BEGIN SUPPLIED DATA

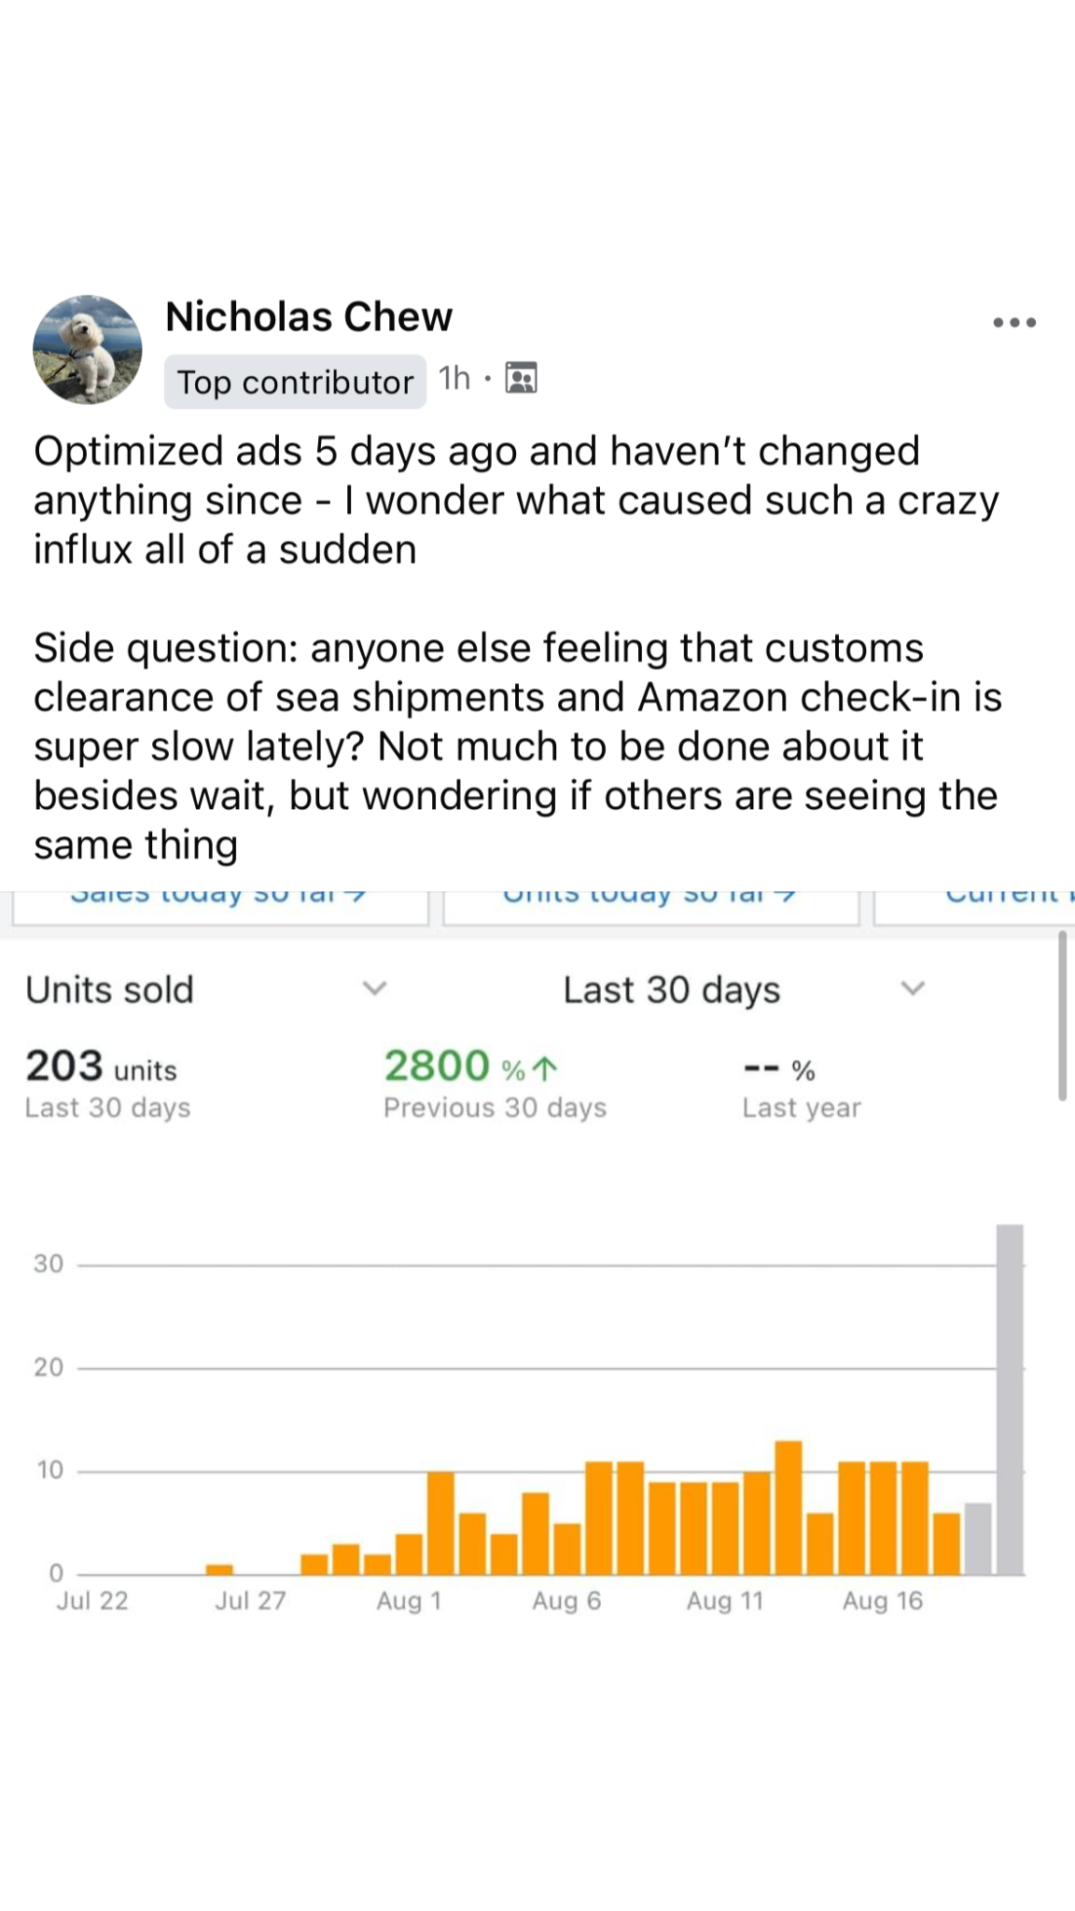Open the Nicholas Chew profile name link
The image size is (1075, 1911).
309,317
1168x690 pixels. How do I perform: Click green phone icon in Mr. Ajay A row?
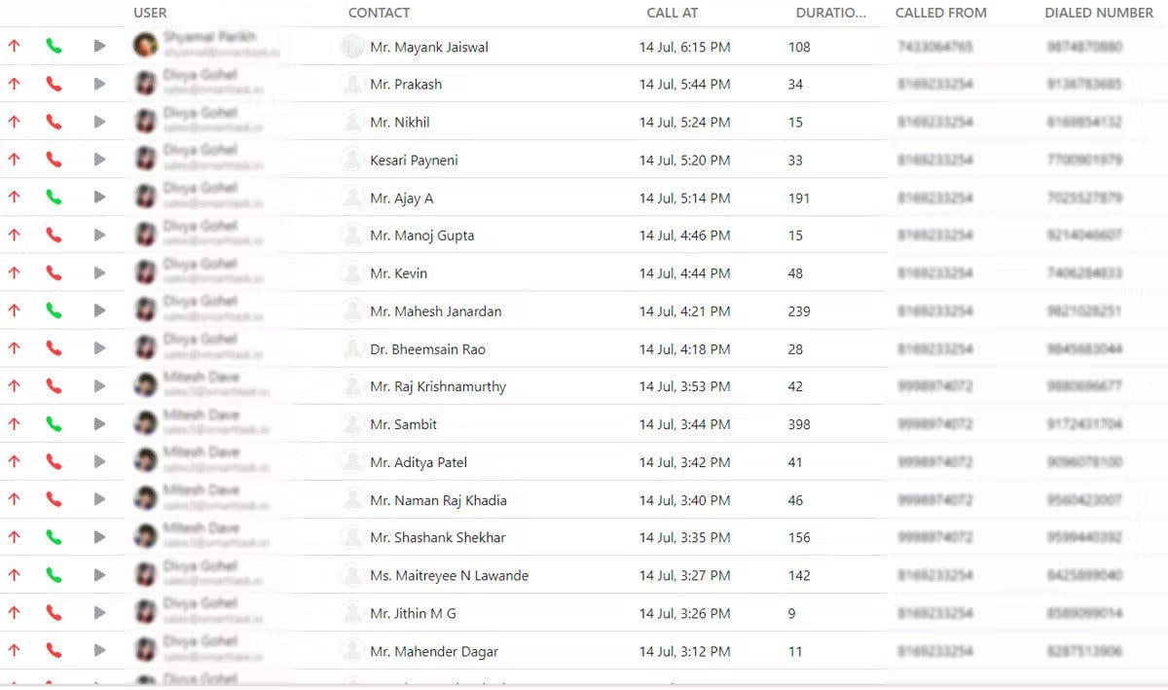pyautogui.click(x=54, y=198)
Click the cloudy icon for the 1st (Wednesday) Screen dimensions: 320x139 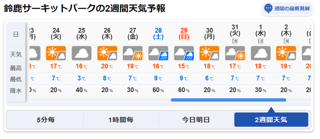coord(261,53)
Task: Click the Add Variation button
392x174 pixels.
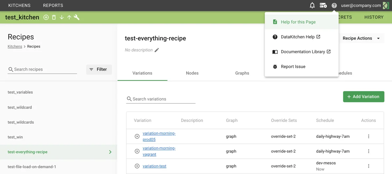Action: (363, 97)
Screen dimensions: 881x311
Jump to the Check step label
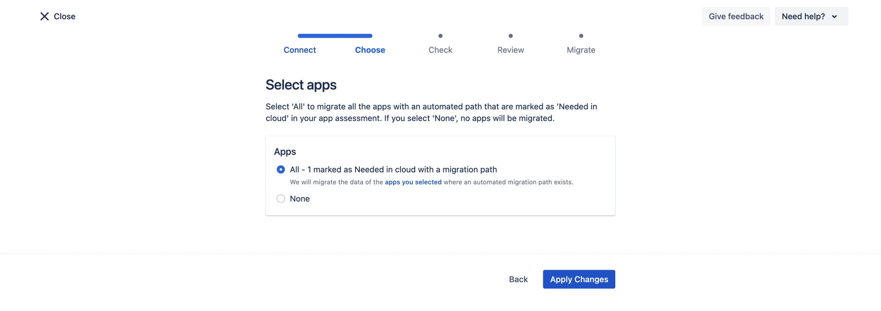pos(440,50)
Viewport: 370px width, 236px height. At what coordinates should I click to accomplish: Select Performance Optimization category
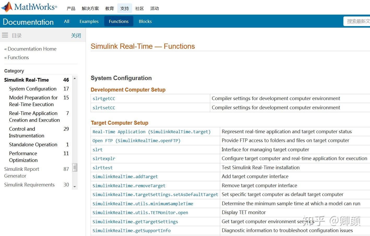[x=23, y=157]
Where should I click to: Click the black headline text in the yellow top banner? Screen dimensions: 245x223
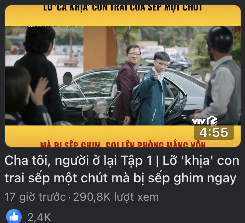123,8
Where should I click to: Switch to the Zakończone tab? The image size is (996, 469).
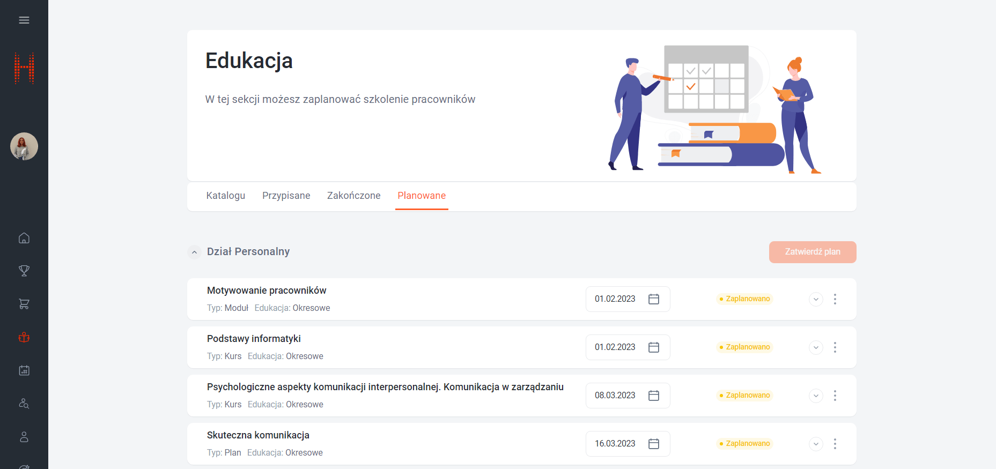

END SUPPLIED DATA

Return nothing except the lines from the line with "392x174 pixels." through the last line of the records above, copied exactly and without pictures.

YOUR SOLUTION:
392x174 pixels.
Action: (363, 97)
Screen dimensions: 881x311
Jump to the Check step label
pos(440,50)
Viewport: 370px width, 236px height. At what coordinates should I click to accomplish: Select Performance Optimization category
[x=23, y=157]
Where should I click to: Click the black headline text in the yellow top banner? Screen dimensions: 245x223
123,8
Where should I click to: Switch to the Zakończone tab? The image size is (996, 469).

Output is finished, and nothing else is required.